The instability in orbits of our artificial satellites come from a few basic causes:

  1. Atmospheric drag and solar wind effects
  2. The Earth isn't a perfect uniform sphere but is slightly lumpy, which means its gravitational field isn't uniform
  3. Other massive objects in the solar system perturb their orbits with their gravity

So let's consider them one by one.

First, the atmospheric drag effect is substantial for low earth orbit satellites, but the moon is about 1000 times further than LEO, and the relative effect of atmospheric drag is less for larger objects, so for the moon this is completely negligible. Similarly, solar wind affects large objects less than small ones.

Second, the gravitational irregularity becomes less significant with distance as well; at the moon's distance, the Earth's gravity behaves very much like a perfect "point mass".
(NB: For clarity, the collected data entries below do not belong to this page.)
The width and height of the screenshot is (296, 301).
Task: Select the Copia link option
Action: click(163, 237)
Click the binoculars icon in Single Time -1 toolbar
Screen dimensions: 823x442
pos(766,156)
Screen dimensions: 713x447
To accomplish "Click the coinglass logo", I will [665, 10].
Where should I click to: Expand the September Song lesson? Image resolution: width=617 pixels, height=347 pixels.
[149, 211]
Third, perturbation from other sources is a factor, but the planets and their natural satellites have had billions of years to settle into positions which are mutually stable; the planets are far enough from each other to interfere only slightly, and the moons are far enough away from their primaries and each other to accept a little bit of perturbation over astronomical timescales.
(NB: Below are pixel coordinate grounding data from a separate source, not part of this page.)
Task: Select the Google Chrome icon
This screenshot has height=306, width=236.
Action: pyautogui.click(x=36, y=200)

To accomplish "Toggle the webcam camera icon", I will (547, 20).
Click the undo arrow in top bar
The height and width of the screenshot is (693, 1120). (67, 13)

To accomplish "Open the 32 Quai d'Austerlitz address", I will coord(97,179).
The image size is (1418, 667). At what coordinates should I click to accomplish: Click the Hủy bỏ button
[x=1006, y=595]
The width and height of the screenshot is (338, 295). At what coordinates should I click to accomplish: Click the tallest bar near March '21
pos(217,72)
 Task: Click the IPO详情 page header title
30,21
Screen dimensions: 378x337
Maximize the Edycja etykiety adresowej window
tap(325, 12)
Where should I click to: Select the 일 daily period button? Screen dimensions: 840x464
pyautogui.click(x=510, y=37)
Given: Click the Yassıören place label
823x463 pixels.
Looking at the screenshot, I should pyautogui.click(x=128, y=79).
So, fundamentally, artificial satellites in low Earth orbit need correction because they are easily "tossed around" and have so little margin for error -- if their altitude decreases by 50km, they're lost, whereas 50km of variation in the Moon's orbit wouldn't have any significant effect on the Earth or the Moon.

Artificial satellites in geosynch orbit need correction because we want them to be in very specific orbits (i.e. above particular positions on the Earth), which again isn't a concern for natural satellites -- it doesn't matter to anyone exactly where they go (with the possible exception of interplanetary mission planners).

Most of this also applies to the other natural satellites, even though our Moon is a bit of an outlier -- it's a lot larger than most, and it's the only massive body orbiting the Earth.

The individual bodies making up the rings of the outer planets are constantly changing their orbits due to collision and perturbation by the moons of those planets. The ring systems as a whole appear to be stabilized by the positions of the moons.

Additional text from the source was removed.